# MATERIALS PROVIDED start

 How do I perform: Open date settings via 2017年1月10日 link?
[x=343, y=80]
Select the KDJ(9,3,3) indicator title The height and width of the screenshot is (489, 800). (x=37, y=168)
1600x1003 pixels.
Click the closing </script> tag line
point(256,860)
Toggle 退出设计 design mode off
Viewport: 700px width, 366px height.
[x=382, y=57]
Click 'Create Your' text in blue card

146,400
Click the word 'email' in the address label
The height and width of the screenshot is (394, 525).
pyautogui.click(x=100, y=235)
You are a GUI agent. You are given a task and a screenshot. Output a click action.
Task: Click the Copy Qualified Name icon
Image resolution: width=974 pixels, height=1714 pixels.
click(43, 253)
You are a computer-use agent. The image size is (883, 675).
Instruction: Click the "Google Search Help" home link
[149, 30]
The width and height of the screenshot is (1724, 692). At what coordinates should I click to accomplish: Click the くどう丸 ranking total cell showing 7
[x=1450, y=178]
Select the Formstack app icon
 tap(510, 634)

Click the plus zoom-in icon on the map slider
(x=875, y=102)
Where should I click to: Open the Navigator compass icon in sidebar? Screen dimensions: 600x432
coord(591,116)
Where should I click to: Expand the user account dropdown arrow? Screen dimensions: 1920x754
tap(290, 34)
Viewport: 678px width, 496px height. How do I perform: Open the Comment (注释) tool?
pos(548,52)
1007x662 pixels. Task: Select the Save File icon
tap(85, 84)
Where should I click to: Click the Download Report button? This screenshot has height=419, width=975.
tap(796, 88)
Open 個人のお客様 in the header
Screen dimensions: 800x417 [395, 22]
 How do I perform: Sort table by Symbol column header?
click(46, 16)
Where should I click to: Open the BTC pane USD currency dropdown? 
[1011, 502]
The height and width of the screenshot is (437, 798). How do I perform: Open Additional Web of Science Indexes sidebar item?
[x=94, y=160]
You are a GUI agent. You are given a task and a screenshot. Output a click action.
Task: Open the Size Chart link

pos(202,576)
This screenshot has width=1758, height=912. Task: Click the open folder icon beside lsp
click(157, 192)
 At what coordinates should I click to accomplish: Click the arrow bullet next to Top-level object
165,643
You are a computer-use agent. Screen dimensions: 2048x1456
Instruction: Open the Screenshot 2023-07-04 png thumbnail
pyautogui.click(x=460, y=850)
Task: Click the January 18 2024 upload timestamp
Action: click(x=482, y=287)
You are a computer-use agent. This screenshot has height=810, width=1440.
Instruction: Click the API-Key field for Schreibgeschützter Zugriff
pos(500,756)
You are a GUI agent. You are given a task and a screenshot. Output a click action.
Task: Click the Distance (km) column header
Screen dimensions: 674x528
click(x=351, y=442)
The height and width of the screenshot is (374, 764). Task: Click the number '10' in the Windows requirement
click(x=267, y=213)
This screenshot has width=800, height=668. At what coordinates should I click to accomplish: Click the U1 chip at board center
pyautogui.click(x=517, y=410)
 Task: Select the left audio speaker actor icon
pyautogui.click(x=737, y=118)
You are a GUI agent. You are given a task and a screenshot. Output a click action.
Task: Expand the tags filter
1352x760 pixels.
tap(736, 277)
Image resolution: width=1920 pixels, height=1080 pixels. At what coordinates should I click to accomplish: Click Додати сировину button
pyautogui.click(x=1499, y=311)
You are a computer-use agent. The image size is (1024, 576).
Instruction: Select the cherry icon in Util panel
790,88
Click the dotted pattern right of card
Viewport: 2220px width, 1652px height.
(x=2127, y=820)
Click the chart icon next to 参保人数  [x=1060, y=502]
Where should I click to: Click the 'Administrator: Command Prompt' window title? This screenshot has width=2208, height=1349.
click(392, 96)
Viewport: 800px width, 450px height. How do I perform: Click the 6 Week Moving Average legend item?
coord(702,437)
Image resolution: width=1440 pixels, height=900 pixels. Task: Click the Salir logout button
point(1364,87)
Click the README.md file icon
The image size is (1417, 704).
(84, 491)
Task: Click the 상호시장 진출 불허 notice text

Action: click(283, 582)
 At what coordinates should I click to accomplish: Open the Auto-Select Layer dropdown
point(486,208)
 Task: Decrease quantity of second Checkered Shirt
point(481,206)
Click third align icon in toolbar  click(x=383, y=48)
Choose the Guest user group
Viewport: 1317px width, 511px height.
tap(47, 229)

# MATERIALS PROVIDED end

## [WORK TO DO]
Update the items above by replacing every "Where should I click to" with "Where do I click to". Leave everything else unchanged.

## [SOLVED EXERCISE]
 How do I perform: Open date settings via 2017年1月10日 link?
[x=343, y=80]
Select the KDJ(9,3,3) indicator title The height and width of the screenshot is (489, 800). (x=37, y=168)
1600x1003 pixels.
Click the closing </script> tag line
point(256,860)
Toggle 退出设计 design mode off
Viewport: 700px width, 366px height.
[x=382, y=57]
Click 'Create Your' text in blue card

146,400
Click the word 'email' in the address label
The height and width of the screenshot is (394, 525).
pyautogui.click(x=100, y=235)
You are a GUI agent. You are given a task and a screenshot. Output a click action.
Task: Click the Copy Qualified Name icon
Image resolution: width=974 pixels, height=1714 pixels.
click(43, 253)
You are a computer-use agent. The image size is (883, 675).
Instruction: Click the "Google Search Help" home link
[149, 30]
The width and height of the screenshot is (1724, 692). At what coordinates should I click to accomplish: Click the くどう丸 ranking total cell showing 7
[x=1450, y=178]
Select the Formstack app icon
 tap(510, 634)

Click the plus zoom-in icon on the map slider
(x=875, y=102)
Where do I click to: Open the Navigator compass icon in sidebar? Screen dimensions: 600x432
coord(591,116)
Where do I click to: Expand the user account dropdown arrow? Screen dimensions: 1920x754
tap(290, 34)
Viewport: 678px width, 496px height. How do I perform: Open the Comment (注释) tool?
pos(548,52)
1007x662 pixels. Task: Select the Save File icon
tap(85, 84)
Where do I click to: Click the Download Report button? This screenshot has height=419, width=975.
tap(796, 88)
Open 個人のお客様 in the header
Screen dimensions: 800x417 [395, 22]
 How do I perform: Sort table by Symbol column header?
click(46, 16)
Where do I click to: Open the BTC pane USD currency dropdown? 
[1011, 502]
The height and width of the screenshot is (437, 798). How do I perform: Open Additional Web of Science Indexes sidebar item?
[x=94, y=160]
You are a GUI agent. You are given a task and a screenshot. Output a click action.
Task: Open the Size Chart link

pos(202,576)
This screenshot has width=1758, height=912. Task: Click the open folder icon beside lsp
click(157, 192)
 At what coordinates should I click to accomplish: Click the arrow bullet next to Top-level object
165,643
You are a computer-use agent. Screen dimensions: 2048x1456
Instruction: Open the Screenshot 2023-07-04 png thumbnail
pyautogui.click(x=460, y=850)
Task: Click the January 18 2024 upload timestamp
Action: click(x=482, y=287)
You are a computer-use agent. This screenshot has height=810, width=1440.
Instruction: Click the API-Key field for Schreibgeschützter Zugriff
pos(500,756)
You are a GUI agent. You are given a task and a screenshot. Output a click action.
Task: Click the Distance (km) column header
Screen dimensions: 674x528
click(x=351, y=442)
The height and width of the screenshot is (374, 764). Task: Click the number '10' in the Windows requirement
click(x=267, y=213)
This screenshot has width=800, height=668. At what coordinates should I click to accomplish: Click the U1 chip at board center
pyautogui.click(x=517, y=410)
 Task: Select the left audio speaker actor icon
pyautogui.click(x=737, y=118)
You are a GUI agent. You are given a task and a screenshot. Output a click action.
Task: Expand the tags filter
1352x760 pixels.
tap(736, 277)
Image resolution: width=1920 pixels, height=1080 pixels. At what coordinates should I click to accomplish: Click Додати сировину button
pyautogui.click(x=1499, y=311)
You are a computer-use agent. The image size is (1024, 576).
Instruction: Select the cherry icon in Util panel
790,88
Click the dotted pattern right of card
Viewport: 2220px width, 1652px height.
(x=2127, y=820)
Click the chart icon next to 参保人数  [x=1060, y=502]
Where do I click to: Click the 'Administrator: Command Prompt' window title? This screenshot has width=2208, height=1349.
click(392, 96)
Viewport: 800px width, 450px height. How do I perform: Click the 6 Week Moving Average legend item?
coord(702,437)
Image resolution: width=1440 pixels, height=900 pixels. Task: Click the Salir logout button
point(1364,87)
Click the README.md file icon
The image size is (1417, 704).
(84, 491)
Task: Click the 상호시장 진출 불허 notice text

Action: click(283, 582)
 At what coordinates should I click to accomplish: Open the Auto-Select Layer dropdown
point(486,208)
 Task: Decrease quantity of second Checkered Shirt
point(481,206)
Click third align icon in toolbar  click(x=383, y=48)
Choose the Guest user group
Viewport: 1317px width, 511px height.
tap(47, 229)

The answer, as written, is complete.